Dual antiplatelet therapy at the time of cardiac surgery is associated with excessive perioperative bleeding. International guidelines, therefore, recommended discontinuing oral adenosine diphosphate receptor antagonists prior to non-emergency surgery. In this study, we analysed whether a 3-day ticagrelor discontinuation was sufficient to avoid major bleeding complications. This study is a retrospective cohort analysis of 3377 patients undergoing coronary artery bypass or single-valve surgery from January 2013 to September 2017. Patients exposed to ticagrelor prior to surgery were compared with control patients exposed to aspirin only.
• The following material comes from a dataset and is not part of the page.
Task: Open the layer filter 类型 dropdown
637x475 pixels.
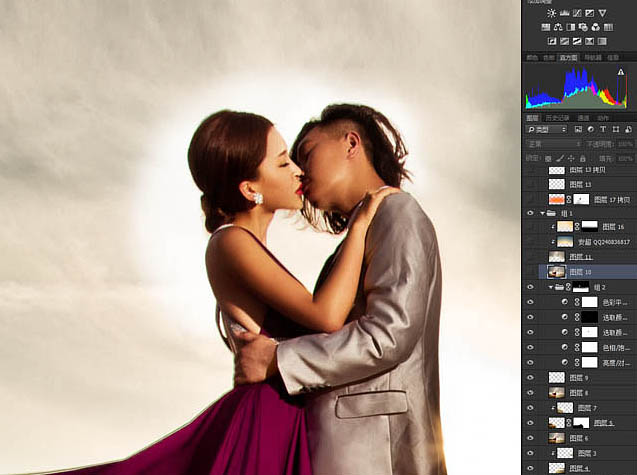Action: pos(546,129)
Outcome measures included transfusion requirements, bleeding volumes, the need for re-exploration and the composite outcome major bleeding complication. Data were retrieved from the the Western Denmark Heart Registry. During the study period, 101 patients were preoperatively exposed to ticagrelor, whereas 3276 patients were exposed to aspirin only. Propensity-score matching resulted in 90 pairs of patients. Overall, ticagrelor exposure was associated with a greater risk of major bleeding complications compared with control patients [31 vs 12%, relative risk 2.6, 95% confidence interval (CI) 1.4-4.8]. While ticagrelor exposure within 0-72 h before surgery (n = 42) was associated with a substantially increased risk of major bleeding complications (48 vs 10%, relative risk 5.0, 95% CI 1.9-13.4), ticagrelor exposure 72-120 h before surgery (n = 48) showed no statistically significant association (17 vs 15%, relative risk 1.1, 95% CI 0.4-2.9). In our historical cohort, ticagrelor exposure 0-72 h prior to cardiac surgery was associated with an increased risk of major bleeding complications. On the other hand, ticagrelor exposure 72-120 h prior to surgery was not associated with a clinically relevant increase in major bleeding complications.